Texto fornecido.
*-*-*
José Bernnô sempre se sentiu um estranho no mundo
dos pintores contemporâneos de São Paulo. Primeiro,
porque ele mora do outro lado do rio Tietê, no Limão,
um bairro de classe média baixa na zona norte, enquanto
o mundo da arte gira em torno da classe média alta.
Segundo, porque é dono de uma oficina de pintura de
carros.
Terceiro, porque na sua idade os pintores que conhece já
têm livros publicados enquanto ele inaugura hoje sua
primeira exposição individual numa galeria de
arte. Bernnô tem 59 anos. O pior modo de se aproximar
da obra de Bernnô é pelo viés folclórico
ou fabuloso, do tipo "o pintor de carros que virou pintor
de telas". Seu trabalho não tem nada de ingênuo
ou primitivo. Em texto inédito, o crítico Rodrigo
Naves diz que a compreensão de Bernnô da pintura
contemporânea passa pela mediação de artistas
como Sean Scully, Paulo Pasta, Rodrigo Andrade e Marco Giannotti,
com quem ele estudou. O crítico Cauê Alves, curador
da exposição, compara o trabalho de Bernnô
com o de Alfredo Volpi (1896-1988), o pintor que vivia num
bairro popular, o Cambuci, e criou uma das obras mais poderosas
da pintura brasileira. "Talvez a pintura de Volpi do
início da década de 1960 em diante -pela sabedoria
na construção das telas e articulação
entre cor e formas geométricas nada rígidas-
seja uma aproximação pertinente", escreve
no folder da mostra. Seria equivocado, porém, ignorar
que Bernnô vem do outro lado da marginal. O próprio
artista frisa a ligação de sua obra com o bairro
onde vive. Há uma padaria no bairro do Limão
chamada A Lareira, que Bernnô freqüenta há
décadas. Fica no alto de um morro. "Quem quiser
saber de onde vem minha pintura, é só olhar
aqui de cima do morro: minha pintura vem das casas simples",
afirma.
*-*-*
Trechos dos registros.
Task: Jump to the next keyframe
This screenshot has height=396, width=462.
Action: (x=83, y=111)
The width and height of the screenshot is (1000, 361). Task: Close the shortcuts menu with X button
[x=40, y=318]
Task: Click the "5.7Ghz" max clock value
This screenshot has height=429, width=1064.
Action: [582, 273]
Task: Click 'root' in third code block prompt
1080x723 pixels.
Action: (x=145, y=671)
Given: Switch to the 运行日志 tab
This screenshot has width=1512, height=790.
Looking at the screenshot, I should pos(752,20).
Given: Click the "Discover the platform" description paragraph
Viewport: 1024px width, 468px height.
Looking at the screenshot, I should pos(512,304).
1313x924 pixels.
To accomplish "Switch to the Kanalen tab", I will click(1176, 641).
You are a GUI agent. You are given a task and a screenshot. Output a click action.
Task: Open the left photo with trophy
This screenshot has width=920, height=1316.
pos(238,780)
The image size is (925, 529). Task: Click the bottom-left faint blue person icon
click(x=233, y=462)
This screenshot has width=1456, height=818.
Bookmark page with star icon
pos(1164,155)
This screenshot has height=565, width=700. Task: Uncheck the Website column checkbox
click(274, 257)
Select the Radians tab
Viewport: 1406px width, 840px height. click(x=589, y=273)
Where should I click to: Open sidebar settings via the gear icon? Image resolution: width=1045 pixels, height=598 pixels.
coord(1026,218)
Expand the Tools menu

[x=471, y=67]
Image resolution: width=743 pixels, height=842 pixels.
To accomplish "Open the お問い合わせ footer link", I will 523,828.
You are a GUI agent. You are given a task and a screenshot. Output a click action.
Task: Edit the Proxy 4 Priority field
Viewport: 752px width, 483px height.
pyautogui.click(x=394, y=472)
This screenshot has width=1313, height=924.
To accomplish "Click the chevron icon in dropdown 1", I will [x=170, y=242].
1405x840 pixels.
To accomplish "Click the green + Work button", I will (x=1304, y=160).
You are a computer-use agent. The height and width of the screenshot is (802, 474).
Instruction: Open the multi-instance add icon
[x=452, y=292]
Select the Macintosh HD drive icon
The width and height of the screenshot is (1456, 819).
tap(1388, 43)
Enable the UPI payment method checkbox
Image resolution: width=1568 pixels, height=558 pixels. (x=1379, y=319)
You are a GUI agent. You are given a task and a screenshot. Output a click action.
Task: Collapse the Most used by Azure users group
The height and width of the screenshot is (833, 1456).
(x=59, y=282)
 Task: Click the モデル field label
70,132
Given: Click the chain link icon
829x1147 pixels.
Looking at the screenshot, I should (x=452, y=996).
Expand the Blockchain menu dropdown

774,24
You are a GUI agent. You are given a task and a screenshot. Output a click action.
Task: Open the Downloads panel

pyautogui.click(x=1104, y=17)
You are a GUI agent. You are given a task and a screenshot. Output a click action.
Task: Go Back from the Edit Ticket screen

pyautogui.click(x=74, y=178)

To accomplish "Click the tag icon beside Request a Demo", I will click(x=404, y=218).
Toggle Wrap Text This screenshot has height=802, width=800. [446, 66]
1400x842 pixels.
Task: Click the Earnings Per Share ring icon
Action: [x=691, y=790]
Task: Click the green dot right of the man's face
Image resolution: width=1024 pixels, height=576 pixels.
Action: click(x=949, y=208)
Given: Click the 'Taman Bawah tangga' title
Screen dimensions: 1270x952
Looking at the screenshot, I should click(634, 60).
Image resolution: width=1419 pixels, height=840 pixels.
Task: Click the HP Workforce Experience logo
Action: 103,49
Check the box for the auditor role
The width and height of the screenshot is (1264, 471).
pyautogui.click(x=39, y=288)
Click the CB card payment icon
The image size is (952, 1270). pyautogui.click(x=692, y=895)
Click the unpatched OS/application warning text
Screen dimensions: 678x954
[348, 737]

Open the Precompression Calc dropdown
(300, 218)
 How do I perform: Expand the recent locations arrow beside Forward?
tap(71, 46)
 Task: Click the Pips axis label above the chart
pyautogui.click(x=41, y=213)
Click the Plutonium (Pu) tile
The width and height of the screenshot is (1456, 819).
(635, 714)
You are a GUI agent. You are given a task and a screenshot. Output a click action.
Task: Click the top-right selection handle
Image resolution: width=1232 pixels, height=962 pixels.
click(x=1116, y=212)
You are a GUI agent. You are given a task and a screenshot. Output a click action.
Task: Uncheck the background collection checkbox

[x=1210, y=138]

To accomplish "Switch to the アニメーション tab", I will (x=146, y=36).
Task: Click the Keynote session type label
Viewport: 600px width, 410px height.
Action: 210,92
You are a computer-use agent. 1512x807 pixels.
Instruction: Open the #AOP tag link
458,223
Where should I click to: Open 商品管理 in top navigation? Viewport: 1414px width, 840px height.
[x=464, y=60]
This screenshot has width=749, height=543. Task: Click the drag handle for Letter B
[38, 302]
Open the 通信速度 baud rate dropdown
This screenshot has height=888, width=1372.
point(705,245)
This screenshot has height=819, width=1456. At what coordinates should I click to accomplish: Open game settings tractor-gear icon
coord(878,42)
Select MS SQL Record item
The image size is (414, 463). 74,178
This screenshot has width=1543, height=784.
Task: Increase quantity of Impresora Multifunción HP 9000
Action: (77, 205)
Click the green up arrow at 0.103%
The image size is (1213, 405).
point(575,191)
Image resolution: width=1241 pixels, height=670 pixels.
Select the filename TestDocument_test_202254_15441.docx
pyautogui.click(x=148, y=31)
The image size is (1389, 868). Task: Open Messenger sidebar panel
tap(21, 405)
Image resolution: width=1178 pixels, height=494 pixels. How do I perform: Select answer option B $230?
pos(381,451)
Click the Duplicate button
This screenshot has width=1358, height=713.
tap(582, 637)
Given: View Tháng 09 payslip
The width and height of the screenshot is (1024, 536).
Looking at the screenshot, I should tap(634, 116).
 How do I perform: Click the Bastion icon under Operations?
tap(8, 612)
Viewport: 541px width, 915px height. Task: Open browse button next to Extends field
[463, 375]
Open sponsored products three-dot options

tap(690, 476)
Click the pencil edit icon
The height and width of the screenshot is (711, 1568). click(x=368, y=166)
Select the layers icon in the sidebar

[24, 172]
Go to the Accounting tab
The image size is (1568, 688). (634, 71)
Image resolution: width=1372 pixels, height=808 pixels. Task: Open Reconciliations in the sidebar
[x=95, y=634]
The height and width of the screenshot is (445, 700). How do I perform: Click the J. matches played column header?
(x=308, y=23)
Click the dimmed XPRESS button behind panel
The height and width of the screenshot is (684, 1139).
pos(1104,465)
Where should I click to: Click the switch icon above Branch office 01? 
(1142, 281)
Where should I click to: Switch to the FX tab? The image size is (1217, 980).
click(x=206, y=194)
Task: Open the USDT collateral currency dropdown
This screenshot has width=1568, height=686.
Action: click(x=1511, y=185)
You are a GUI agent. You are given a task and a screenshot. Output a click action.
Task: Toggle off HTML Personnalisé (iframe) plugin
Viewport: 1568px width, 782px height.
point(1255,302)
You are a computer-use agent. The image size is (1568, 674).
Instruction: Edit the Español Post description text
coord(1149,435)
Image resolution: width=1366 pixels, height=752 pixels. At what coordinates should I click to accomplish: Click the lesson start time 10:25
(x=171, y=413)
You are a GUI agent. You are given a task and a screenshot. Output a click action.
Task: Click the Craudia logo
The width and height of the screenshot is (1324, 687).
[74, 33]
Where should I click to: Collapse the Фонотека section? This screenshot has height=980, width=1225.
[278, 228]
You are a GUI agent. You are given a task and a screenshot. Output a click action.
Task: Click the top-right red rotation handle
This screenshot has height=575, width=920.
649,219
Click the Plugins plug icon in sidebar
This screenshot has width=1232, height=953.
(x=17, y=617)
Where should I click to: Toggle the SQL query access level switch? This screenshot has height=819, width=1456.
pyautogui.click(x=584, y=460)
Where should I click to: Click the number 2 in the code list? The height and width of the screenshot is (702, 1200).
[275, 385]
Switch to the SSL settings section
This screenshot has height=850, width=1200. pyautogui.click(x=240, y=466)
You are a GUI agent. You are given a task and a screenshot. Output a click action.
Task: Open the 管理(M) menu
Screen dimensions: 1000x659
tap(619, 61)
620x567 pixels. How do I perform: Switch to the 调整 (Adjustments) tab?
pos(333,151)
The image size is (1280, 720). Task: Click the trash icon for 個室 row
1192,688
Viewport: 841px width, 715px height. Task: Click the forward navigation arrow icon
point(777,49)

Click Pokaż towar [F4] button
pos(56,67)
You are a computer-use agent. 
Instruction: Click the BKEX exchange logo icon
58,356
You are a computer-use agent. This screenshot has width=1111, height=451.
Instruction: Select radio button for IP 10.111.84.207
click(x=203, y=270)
*-*-*
Conjunto de tarefas.
1. Copie do texto sobre o pintor José Bernnô o trecho entre "José Bernnô sempre" e "classe média alta.", inclusive.
2. Dê continuidade ao texto sobre o pintor José Bernnô, começando logo após a última frase apresentada.

Respostas por tarefa.
1.
José Bernnô sempre se sentiu um estranho no mundo
dos pintores contemporâneos de São Paulo. Primeiro,
porque ele mora do outro lado do rio Tietê, no Limão,
um bairro de classe média baixa na zona norte, enquanto
o mundo da arte gira em torno da classe média alta.

2.
As cores de Bernnô são um espanto para quem está
acostumado com o mundo asséptico da pintura brasileira
pós-50.
Ele não tem medo de usar vermelho, amarelo, rosa fluorescente
ou três tons de verde numa mesma tela. Há uma
alegria que parecia perdida na arte contemporânea.
"Sabe de onde vem essas cores?", pergunta Bernnô.
"Comecei a estudar pintura e fiquei fascinado com as
cores puras.
Agora estou imitando o Matisse. Ele era um defensor da cor
pura. Daí eu quis saber o que ele chamava de cor pura.
É a cor que sai do tubo de tinta, sem nenhuma mistura",
conta.
O uso abusado das cores não transforma as obras de
Bernnô em paródia da pintura moderna, como ocorre
com certos pintores contemporâneos.
"Não quero chocar", diz, sobre o uso de cores
cítricas ao lado de preto ou vermelho. "O que
me interessa é o bonito."
Numa tela, Bernnô pinta formas abstratas em vermelho,
preto e rosa, "a cor dos puteiros", como diz o colecionador
e galerista Maurício Buck. O pintor diz não
ter medo das chamadas cores decorativas. "Depende de
como você usa essas cores", ensina.
JOSÉ BERNNÔ
Quando: abertura hoje, às 19h; de
seg. a sex., das 11h às 19h; sáb., das 11h às
14h; até 12/9
Onde: Estúdio Buck (r. Lopes Amaral,
123, Vila Olímpia, tel. 0/xx/ 11/3846-4028; livre)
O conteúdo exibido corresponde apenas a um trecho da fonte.